Smooth Sylvester's law of inertia

Question

Let $Q(x)$ be a smooth symetric matrix with constant signature $(p,q,k)$ where $x$ belong in $\mathbb{R}^n$ and $p+q+k=m$.

Question: Locally around $x_0$, does an invertible matrix $P(x)$ of size $m$ exists such that,

$$ P^T(x) Q(x) P(x) = \begin{pmatrix} Id_p &0&0\\0&-Id_q&0\\ 0&0&0_k\end{pmatrix} $$

/!\ I do not require that $P(x)$ is the jacobian of some diffeormorphism.

Proposition of Proof:

1. If $Q(x_0)$ is invertible and all its eignevalue are simple, then this property is locally preserved. Hence the basis of orthonormal vectors depend smoothly on the point.
2. If $Q(x_0)$ has a multiple eigenvalue, then locally the eigen hypersurface can split into multiple eigen hypersurfacesof smaller dimension. However because the bilinear form asociated with $Q$ is symmetric the vectors spanning the multiple smaller hypersurfaces will converge to a basis of the eigenhypersurface. Hence the transformation is still smooth.
3. If $det(Q(x_0))=0$, then locally we have $\mathbb{R}^n=\ker Q \oplus^{\perp}rg(Q)$. The kernel of $Q$ is determined by a set of equations, by the implicit functions theorem we can express the vector spanning this kernel by smooth functions. As the image of $Q$ is orthogonal to the kernel, then it is also spanned by smooth functions and we can express $Q$ in this subspace and repeat the previous argument.

Answer 1

A necessary condition for local-existence of a $C^{\infty}$ function $P(x)$ is that $k$ is locally constant. -indeed, by continuity, $p,q$ are locally constant-

Conversely, if $k$ is locally constant, it suffices that the eigenvalues and a basis of (unit length) eigenvectors of $Q(x)$ are globally $C^{\infty}$ parametrizable.
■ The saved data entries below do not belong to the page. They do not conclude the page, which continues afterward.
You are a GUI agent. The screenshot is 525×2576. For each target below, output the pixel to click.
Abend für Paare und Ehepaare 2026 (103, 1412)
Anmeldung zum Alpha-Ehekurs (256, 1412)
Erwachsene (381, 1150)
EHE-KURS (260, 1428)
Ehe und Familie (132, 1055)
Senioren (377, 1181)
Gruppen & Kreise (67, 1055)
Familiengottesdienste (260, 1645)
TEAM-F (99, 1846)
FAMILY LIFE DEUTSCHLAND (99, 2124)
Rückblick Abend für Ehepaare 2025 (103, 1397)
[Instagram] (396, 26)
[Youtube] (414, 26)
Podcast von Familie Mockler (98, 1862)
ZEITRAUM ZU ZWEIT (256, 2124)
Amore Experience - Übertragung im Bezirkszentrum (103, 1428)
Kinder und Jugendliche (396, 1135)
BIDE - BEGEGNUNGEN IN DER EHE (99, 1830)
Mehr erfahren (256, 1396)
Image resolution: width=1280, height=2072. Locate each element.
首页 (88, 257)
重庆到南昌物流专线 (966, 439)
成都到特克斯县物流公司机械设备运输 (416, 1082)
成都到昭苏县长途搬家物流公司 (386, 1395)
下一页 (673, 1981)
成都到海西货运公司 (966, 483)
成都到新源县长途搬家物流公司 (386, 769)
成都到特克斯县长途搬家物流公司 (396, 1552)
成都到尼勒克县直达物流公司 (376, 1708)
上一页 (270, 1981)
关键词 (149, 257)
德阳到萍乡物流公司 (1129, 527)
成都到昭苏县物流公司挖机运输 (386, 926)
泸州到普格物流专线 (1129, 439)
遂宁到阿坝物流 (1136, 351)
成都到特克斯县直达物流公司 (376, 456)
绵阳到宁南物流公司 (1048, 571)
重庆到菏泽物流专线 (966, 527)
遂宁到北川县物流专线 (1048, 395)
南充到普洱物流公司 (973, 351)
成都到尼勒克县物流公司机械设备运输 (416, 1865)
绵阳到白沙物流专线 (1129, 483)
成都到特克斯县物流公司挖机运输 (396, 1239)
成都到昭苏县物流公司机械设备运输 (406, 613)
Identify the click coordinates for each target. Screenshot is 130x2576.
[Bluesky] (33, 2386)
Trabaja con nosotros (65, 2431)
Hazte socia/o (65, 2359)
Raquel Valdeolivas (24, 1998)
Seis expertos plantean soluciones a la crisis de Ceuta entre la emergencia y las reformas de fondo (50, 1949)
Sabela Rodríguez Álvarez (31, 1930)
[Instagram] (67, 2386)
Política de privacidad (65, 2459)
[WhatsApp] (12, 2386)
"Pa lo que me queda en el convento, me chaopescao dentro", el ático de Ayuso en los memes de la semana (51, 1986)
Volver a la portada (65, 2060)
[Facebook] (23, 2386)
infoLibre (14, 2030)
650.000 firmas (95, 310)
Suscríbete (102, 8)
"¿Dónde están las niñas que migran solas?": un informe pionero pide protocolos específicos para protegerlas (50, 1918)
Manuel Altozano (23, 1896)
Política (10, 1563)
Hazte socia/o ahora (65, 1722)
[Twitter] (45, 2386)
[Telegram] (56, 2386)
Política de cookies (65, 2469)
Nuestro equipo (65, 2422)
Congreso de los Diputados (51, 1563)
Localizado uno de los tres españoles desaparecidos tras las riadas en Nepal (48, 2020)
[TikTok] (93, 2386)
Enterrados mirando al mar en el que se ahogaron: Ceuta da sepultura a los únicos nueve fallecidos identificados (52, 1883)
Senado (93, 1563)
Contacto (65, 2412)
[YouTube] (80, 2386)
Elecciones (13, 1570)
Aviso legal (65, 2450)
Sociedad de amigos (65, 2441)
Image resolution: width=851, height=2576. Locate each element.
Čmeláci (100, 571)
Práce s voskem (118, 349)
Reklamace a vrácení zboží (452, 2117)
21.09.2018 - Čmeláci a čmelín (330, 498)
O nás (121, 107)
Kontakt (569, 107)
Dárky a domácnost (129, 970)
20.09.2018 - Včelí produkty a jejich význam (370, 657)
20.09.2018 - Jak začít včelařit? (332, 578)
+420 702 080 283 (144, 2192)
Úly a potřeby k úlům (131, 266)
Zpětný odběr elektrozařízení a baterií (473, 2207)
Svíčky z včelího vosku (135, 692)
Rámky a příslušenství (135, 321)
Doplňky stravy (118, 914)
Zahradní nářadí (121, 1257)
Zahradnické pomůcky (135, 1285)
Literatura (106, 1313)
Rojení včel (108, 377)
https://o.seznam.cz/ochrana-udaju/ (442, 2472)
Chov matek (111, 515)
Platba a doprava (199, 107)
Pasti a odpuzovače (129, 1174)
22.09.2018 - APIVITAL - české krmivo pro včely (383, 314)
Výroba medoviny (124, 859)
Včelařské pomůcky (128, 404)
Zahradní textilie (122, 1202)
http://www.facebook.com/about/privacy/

When $Q$ is only smooth, that is -in general- false. Yet, it's true when $Q$ is analytic; in this case, $P$ is an analytic function.

cf. my post in

Do eigenvalues depend smoothly on the matrix elements of a diagonalizable matrix?

EDIT. To the OP. I see that you didn't understand my post. More precisely, if we do the following reasoning: If $Q(x)$ is ANALYTIC, then

i) There is an analytic parameterization of the eigen-elements of $Q(x)$: $Q(x)=U^T(x)diag(\lambda_i(x))U(x)$ where the $U(x)$ are orthogonal matrices.

ii) Let $P(x)=U(x)diag(\mu_i(x))$, where $\mu_i(x)=|\lambda_i(x)|^{-1/2}$ if $\lambda_i(x)\not= 0$ and $=1$ otherwise. Then $P(x)$ is ANALYTIC and answers the question.